Teachers and other local government employees also were taken aback yesterday by news of a move in the state legislature to penalize any jurisdiction that increases its workers' pay, on the theory that state workers aren't getting pay raises next year.

"We see this, in conjunction with several other actions, as a major attempt for a state power grab," said Thomas J. Paolino, president of the Anne Arundel County Teachers Association.

"Last year, it was the MSPP [Maryland School Performance Program] they initiated, causing all school jurisdictions to revise their curriculum," he said. "Now, we're preparing students to pass a specific test on a specific date. When parents realize the amount of time we're spending to get ready for the test, I think they're going to be absolutely angry."

Irene B. Dandridge, president of the 6,000-member Baltimore Teachers Union, said that although she already was resigned to going without a pay increase this time around, her union was trying to extract a commitment from the mayor to bring city teachers into parity soon with other teachers in Maryland.

Her union, which received an 8 percent increase in each of the past two years, is negotiating wage rates for the final year of its three-year contract.

Last Friday, Mayor Kurt Schmoke announced a salary freeze for the city's 28,000-member work force for the fiscal year beginning in July.

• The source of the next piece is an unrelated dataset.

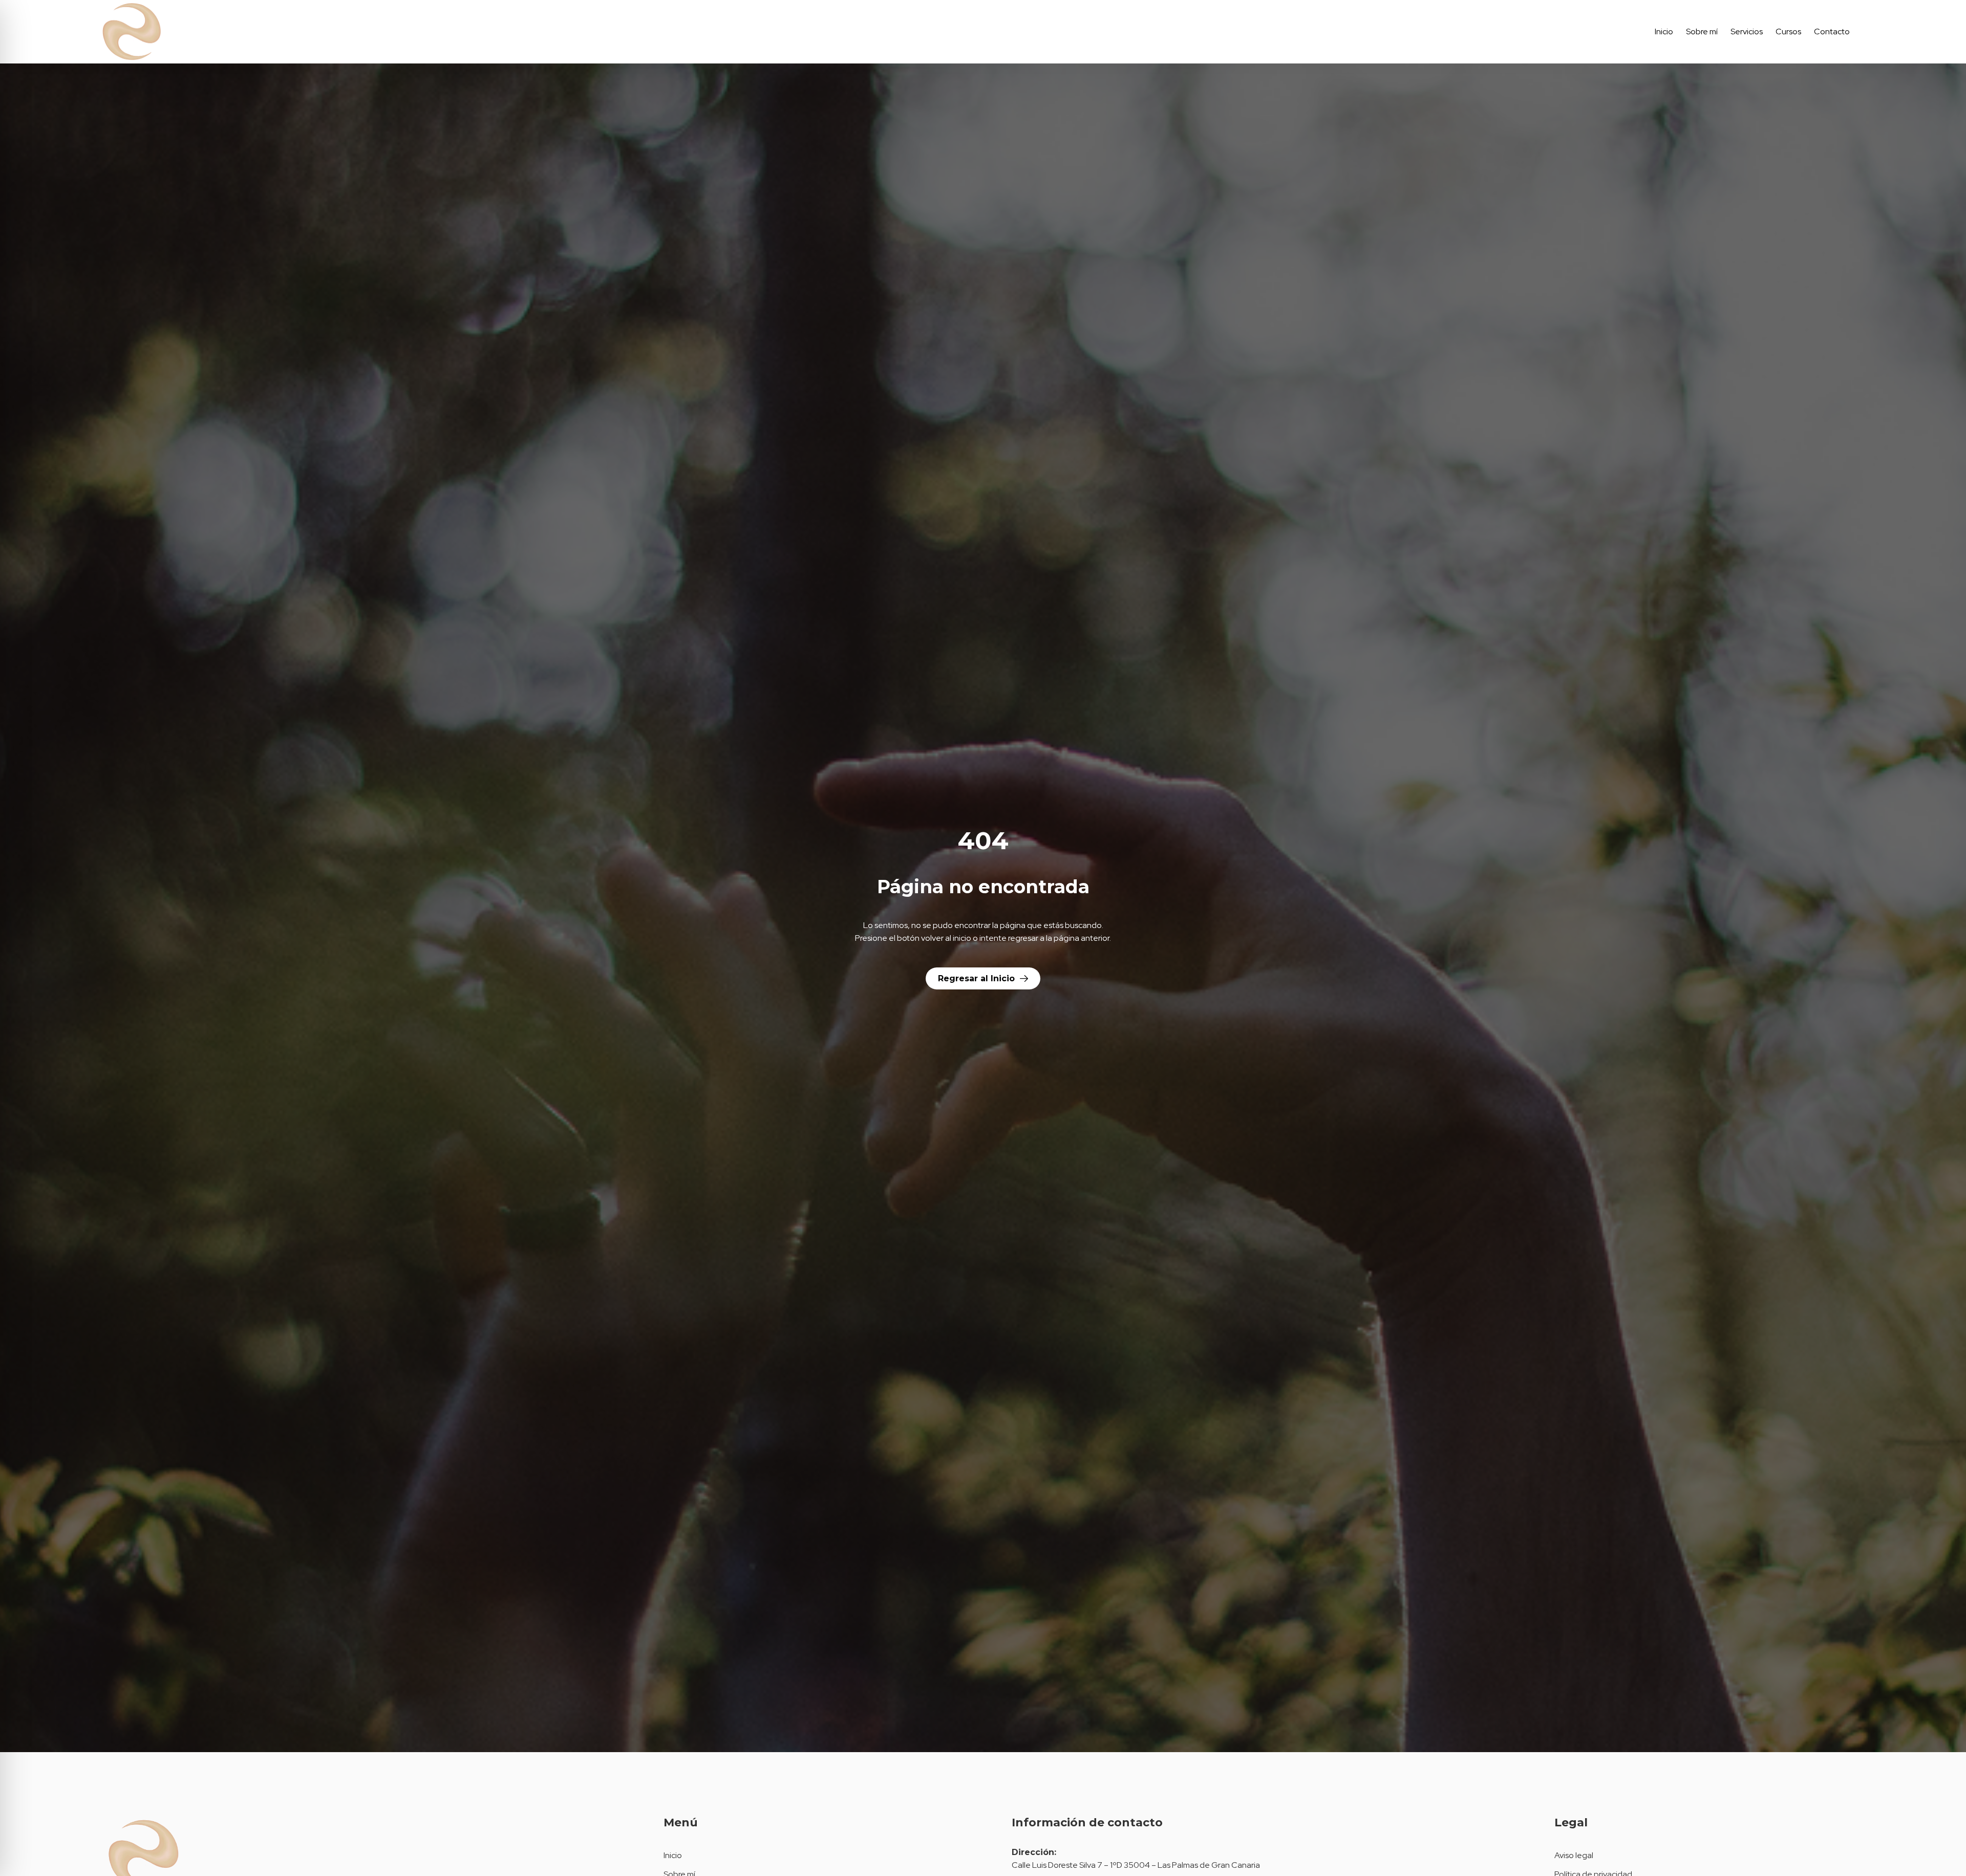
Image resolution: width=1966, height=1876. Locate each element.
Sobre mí (1702, 31)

Likewise, in Harford County, teachers were disappointed in a proposal that Executive Eileen M. Rehrmann announced Monday freeze salaries for all county employees, said Christine Haggett, teacher union president.

Haggett said Rehrmann's plan "didn't take us totally off guard." She said the union's executive board is to discuss the salary issue at a meeting tomorrow.

Rehrmann said Monday that she would not include salary increases for more than 1,000 county administrative and support staff in the fiscal 1992 budget. Saying she wants to cut operating expenses by about $8 million while avoiding layoffs and tax increases, Rehrmann also asked the school board and other departments that receive county money to consider freezing salaries.

"I realize that she has a difficult job," Haggett said of Rehrmann, ,, who has received political backing from the union. "But we still feel like we should get what we negotiated."

In July, the 1,800 teachers in Harford are to enter the last year of the three-year contract with the school board. The contract calls for 8 percent raises in fiscal 1992.

While pay for first-year teachers in Harford has risen considerably in recent years, Haggett said, pay for experienced teachers in the county does not compare well with other Maryland jurisdictions.

In the middle, not at the end, of a three-year contract are teachers in Howard County. They anticipated a 6 percent pay raise in July, but County Executive Charles I. Ecker wants teachers to forfeit that increase so the county can use the money to help bridge his budgetary gap.

A former deputy school superintendent, Ecker said teachers should share the burden of cost cuts and give up their raises because other government employees will not get increases -- and they face layoffs. He said teachers could save the county $18 million for the 1992 fiscal year that begins July 1 if they forfeit their increases.

"Obviously, we're disappointed that the county executive wants to be the first Howard County executive to bust an agreement that was negotiated in good faith," said James Swab, president of the Howard County Education Association.

The contract agreement was made last spring, when the county's revenues were growing. The three-year pact replaced the previous agreement, which provided teachers with a 24-percent wage increase over three years.

In Baltimore County, Edward Veit, president of the Teachers Association, said yesterday that he was not prepared to comment on how a proposed 25 percent cut in state aid would affect teachers, except to say that the association is "holding fast" at a 3 percent wage increase that Superintendent Robert Y. Dubel penciled in for teachers and other employees in his $515 million operating budget for next year.

While the Anne Arundel County Teachers Association has agreed to forgo a cost-of-living adjustment until next year, Paolino, the union president, said that agreement may be moot if the association's other, non-fiscal requests are not met. The union is coming off a three-year contract that raised wages 27 percent.